I'm commenting only on a now-traditional disinformation about GMO's.


I don't consider mutations to be self-inherently toxic, whether natural or engineered: some are toxic, some aren't, in either case.

Consider that there are specific plant-materials which grab all the arsenic that they can...

Some ferns do it, rice-bran does it, there probably are others that do it.

It is sooo effective a specialized biology, that it is possible to just keep running water through a special greenhouse filled with such plants, and they'll concentrate the specific heavy-metals, so they, themselves, can be the HAZMAT containing the arsenic, after...

IOW, you can significantly reduce the amount of loose arsenic in your ecology with deliberate-use of such things.

They weren't engineered to do that, they just have the genetic machinery to do that.

I've read that rice-bran from some areas of Bangladesh, South China, etc, are sooo arsenic-rich, that they are HAZMAT, themselves, according to test/measurement/evidence.


Obviously, some lobbies want GMO to be a simple dog-whistle, they want everybody's System-1 ( read the important "Thinking Fast & Slow", by Daniel Kahneman: System-1 is the default-instinct system, it can be trained into conditioned-expertise, it is also the mechanism of both addiction & prejudice ) programmed into automatic, unthinking reaction against GMO.

Consider, though, what I'd enjoy: ZERO caffeine-family coffee.

And chocolate.

They're too toxic for me, as they are.

That would require genetic-engineering, to remove those methylxanthenes from those plant-parts.
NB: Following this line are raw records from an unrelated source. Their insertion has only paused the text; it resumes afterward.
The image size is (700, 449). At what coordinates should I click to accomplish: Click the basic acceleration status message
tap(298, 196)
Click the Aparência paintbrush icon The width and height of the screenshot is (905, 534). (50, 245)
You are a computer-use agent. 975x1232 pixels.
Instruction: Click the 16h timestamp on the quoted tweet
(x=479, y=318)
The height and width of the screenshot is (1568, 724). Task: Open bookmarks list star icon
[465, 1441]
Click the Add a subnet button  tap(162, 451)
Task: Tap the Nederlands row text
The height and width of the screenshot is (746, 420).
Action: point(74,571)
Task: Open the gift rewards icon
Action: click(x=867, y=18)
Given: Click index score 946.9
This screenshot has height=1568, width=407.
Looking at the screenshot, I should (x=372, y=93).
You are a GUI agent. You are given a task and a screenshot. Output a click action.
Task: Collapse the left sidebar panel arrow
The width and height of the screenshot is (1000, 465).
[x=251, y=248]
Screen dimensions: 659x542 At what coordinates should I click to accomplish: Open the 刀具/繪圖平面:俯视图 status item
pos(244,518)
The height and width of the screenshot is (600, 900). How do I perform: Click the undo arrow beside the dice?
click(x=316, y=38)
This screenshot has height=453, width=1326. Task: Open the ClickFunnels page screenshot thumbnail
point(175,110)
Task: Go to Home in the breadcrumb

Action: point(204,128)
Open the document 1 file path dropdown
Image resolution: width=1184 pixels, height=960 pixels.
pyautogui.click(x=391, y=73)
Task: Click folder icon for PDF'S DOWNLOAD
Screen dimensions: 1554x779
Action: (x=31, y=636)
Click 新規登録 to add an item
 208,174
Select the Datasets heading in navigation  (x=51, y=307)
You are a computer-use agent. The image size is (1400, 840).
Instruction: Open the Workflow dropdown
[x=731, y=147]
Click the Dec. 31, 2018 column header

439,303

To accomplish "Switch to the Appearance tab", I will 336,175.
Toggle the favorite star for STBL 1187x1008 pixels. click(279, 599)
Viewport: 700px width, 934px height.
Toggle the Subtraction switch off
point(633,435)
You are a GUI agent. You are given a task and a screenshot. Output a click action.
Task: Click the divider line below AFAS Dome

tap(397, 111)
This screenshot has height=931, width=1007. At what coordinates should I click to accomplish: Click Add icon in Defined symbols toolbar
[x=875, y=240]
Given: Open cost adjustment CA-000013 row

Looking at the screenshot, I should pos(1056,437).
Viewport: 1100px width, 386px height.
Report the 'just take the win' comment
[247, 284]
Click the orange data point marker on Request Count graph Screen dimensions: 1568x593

I'm NOT saying that "Round-Up Ready"(tm) crops are healthy for either us or for our only planet's ecology, but I AM saying that GMO is a category, and it includes oceans more than just Monsanto's dependency-developing pseudocrops.

IS it bad when a crop is genetically altered to improve its resistance to some "rust" or blight?

It comes down to the actual case, is what I'm saying.

Same as "All Whites are bad" or "All Nonwhites are bad" is just prejudice, the same is true of surgeries, both at the body-scale & at the molecular scale.

WHICH genetic engineering??

For what?

Where & How, in the genome?

Why?

What are the side-effects of doing that, both for the organism & for the rest of the food-web that it lives-in??


I'm commenting against oversimplification, is all:

dumbed-down may be "easier", but it is mismanagement, inevitably.